[Exercise]: Swap every "Locate an element" for "Find an element" in the records below and give them back with nothing else changed.

** START **

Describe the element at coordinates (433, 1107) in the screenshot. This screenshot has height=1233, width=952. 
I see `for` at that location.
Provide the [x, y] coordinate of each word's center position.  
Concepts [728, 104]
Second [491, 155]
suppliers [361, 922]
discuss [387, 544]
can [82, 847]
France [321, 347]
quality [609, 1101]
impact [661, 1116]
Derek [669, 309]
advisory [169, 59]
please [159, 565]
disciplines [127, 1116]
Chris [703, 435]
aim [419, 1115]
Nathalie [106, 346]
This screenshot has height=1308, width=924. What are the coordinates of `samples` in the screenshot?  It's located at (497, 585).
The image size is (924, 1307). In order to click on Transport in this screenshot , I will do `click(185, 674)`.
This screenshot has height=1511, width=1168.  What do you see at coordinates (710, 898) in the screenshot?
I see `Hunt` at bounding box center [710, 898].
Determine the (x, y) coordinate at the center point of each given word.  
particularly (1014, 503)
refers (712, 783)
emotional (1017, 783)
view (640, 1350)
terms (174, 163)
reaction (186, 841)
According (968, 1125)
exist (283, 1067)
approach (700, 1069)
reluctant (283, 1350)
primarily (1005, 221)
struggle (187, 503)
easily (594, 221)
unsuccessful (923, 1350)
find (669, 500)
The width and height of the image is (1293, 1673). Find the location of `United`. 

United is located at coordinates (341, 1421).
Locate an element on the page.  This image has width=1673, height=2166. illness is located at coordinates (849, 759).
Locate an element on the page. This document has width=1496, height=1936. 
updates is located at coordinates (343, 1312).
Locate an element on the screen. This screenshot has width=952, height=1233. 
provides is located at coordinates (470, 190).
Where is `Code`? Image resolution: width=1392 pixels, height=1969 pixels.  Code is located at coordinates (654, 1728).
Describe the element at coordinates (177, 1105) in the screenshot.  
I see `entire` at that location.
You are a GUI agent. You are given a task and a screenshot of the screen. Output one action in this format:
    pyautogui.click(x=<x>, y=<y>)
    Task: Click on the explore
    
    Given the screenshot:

** END **

[The reply]:
Describe the element at coordinates (433, 1107) in the screenshot. This screenshot has height=1233, width=952. 
I see `for` at that location.
Provide the [x, y] coordinate of each word's center position.  
Concepts [728, 104]
Second [491, 155]
suppliers [361, 922]
discuss [387, 544]
can [82, 847]
France [321, 347]
quality [609, 1101]
impact [661, 1116]
Derek [669, 309]
advisory [169, 59]
please [159, 565]
disciplines [127, 1116]
Chris [703, 435]
aim [419, 1115]
Nathalie [106, 346]
This screenshot has height=1308, width=924. What are the coordinates of `samples` in the screenshot?  It's located at (497, 585).
The image size is (924, 1307). In order to click on Transport in this screenshot , I will do `click(185, 674)`.
This screenshot has height=1511, width=1168.  What do you see at coordinates (710, 898) in the screenshot?
I see `Hunt` at bounding box center [710, 898].
Determine the (x, y) coordinate at the center point of each given word.  
particularly (1014, 503)
refers (712, 783)
emotional (1017, 783)
view (640, 1350)
terms (174, 163)
reaction (186, 841)
According (968, 1125)
exist (283, 1067)
approach (700, 1069)
reluctant (283, 1350)
primarily (1005, 221)
struggle (187, 503)
easily (594, 221)
unsuccessful (923, 1350)
find (669, 500)
The width and height of the image is (1293, 1673). Find the location of `United`. 

United is located at coordinates (341, 1421).
Find an element on the page.  This image has width=1673, height=2166. illness is located at coordinates (849, 759).
Find an element on the page. This document has width=1496, height=1936. 
updates is located at coordinates (343, 1312).
Find an element on the screen. This screenshot has width=952, height=1233. 
provides is located at coordinates (470, 190).
Where is `Code`? Image resolution: width=1392 pixels, height=1969 pixels.  Code is located at coordinates (654, 1728).
Describe the element at coordinates (177, 1105) in the screenshot.  
I see `entire` at that location.
You are a GUI agent. You are given a task and a screenshot of the screen. Output one action in this format:
    pyautogui.click(x=<x>, y=<y>)
    Task: Click on the explore
    
    Given the screenshot:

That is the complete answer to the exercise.